The Cootamundra Rugby Club raised thousands of dollars, which was used to help refurbish the rooms at RMH.
Each class from the local central school wrote letters of support and best wishes and sent handmade decorations which adorned the walls of my tiny hospital room.
Living in the NT
Understandably, when I recently decided to move to the Northern Territory my mum didn't get much sleep until I'd found a brain surgeon on speed dial and established a comprehensive emergency plan.
While living in the Northern Territory, I have witnessed first-hand the challenges associated with living with a disability in a regional area, and I have drawn many comparisons to my experience growing up in a small country town in New South Wales.
Life in regional Australia can be harsh, isolating and demanding.
Disability rates are higher in rural and remote areas of Australia, with 23.1 per cent of people reporting some form of disability compared to the reported 16.4 per cent in major cities.
For those living with disabilities and illnesses, access to services and treatment can be arduous and extremely disruptive to everyday life.
However regional centres offer a sense of community which can significantly influence the experience of someone living with a disability.
This invaluable support is often unmatched in larger cities and can positively shape a person's sense of belonging and attitude towards disability.
The Territory is a unique and inspiring place, with people who are open, supportive and very welcoming to newcomers like Paul Johnes who lost both of his legs to diabetes around five years ago and has needed a wheelchair ever since.

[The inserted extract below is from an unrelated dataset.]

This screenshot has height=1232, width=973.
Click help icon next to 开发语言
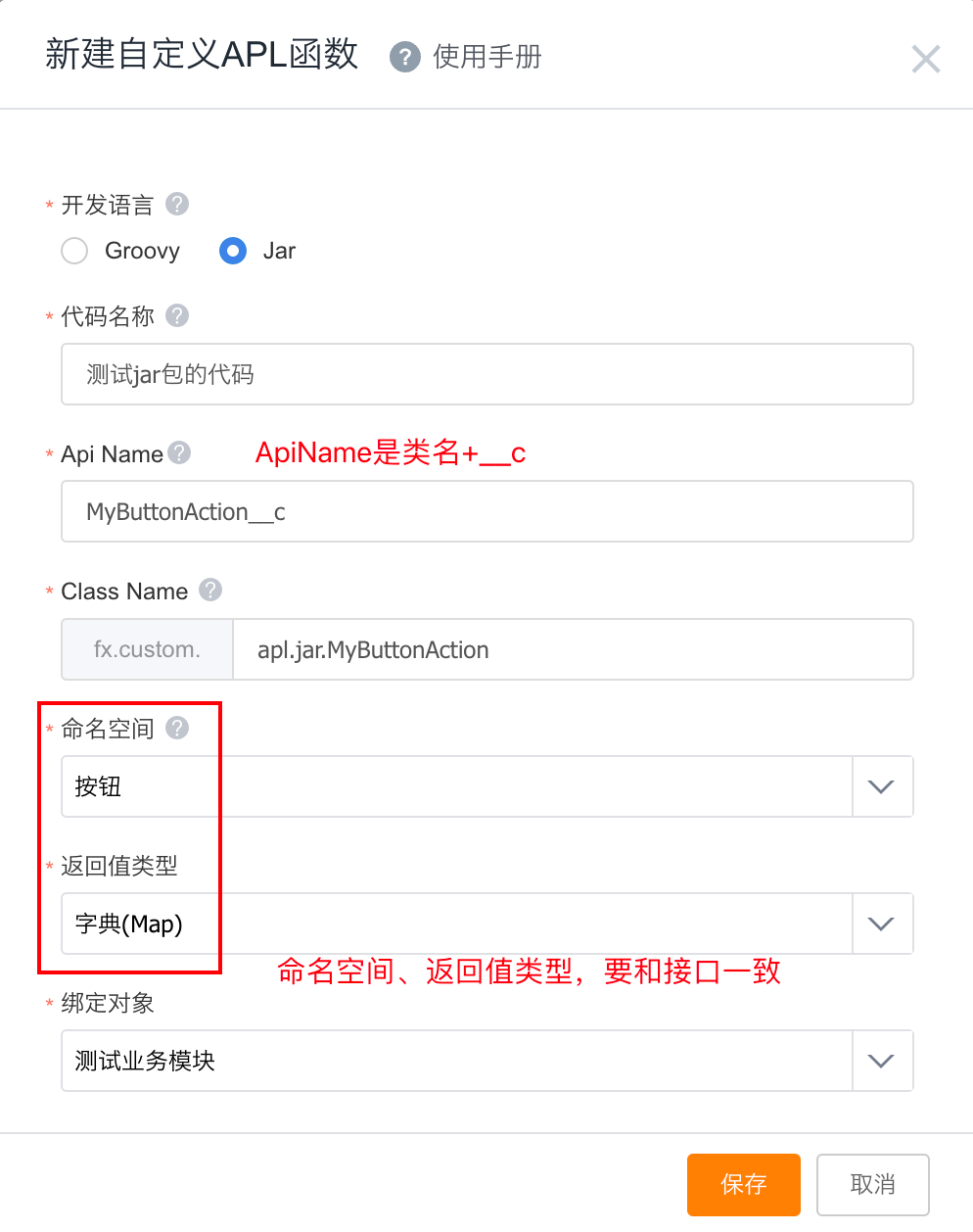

Despite living in a regional part of Australia, Paul has found positive ways to embrace life in a wheelchair, and has fully immersed himself in the supportive community that surrounds him.
While Paul and I both have lived very different experiences of disability, it is the strong appreciation of our communities that unifies our perspective.
Now running classes in woodworking, Paul has found ways to connect with his community, which in turn has shaped his positive attitude towards life with a disability.
Since moving to Darwin, Paul has noticed a significant difference in the way people in regional centres approach and respond to his physical differences.
In being embraced by the community, Paul feels that his experience of having a disability, on the whole, has been a positive one.
"Disability is just a thing a person has got. You can't take it away, it's just something that happens … you just have to live that life and stay as positive as you can," he says.
"You've just got to get on with life and live it."
My own experience has taught me that having a sense of community is what unites us and gives us hope during challenging and uncertain times.
My attitude towards my disability is one of great optimism and ambition, and my achievements in life so far can be greatly attributed to the support networks which have guided me along the way.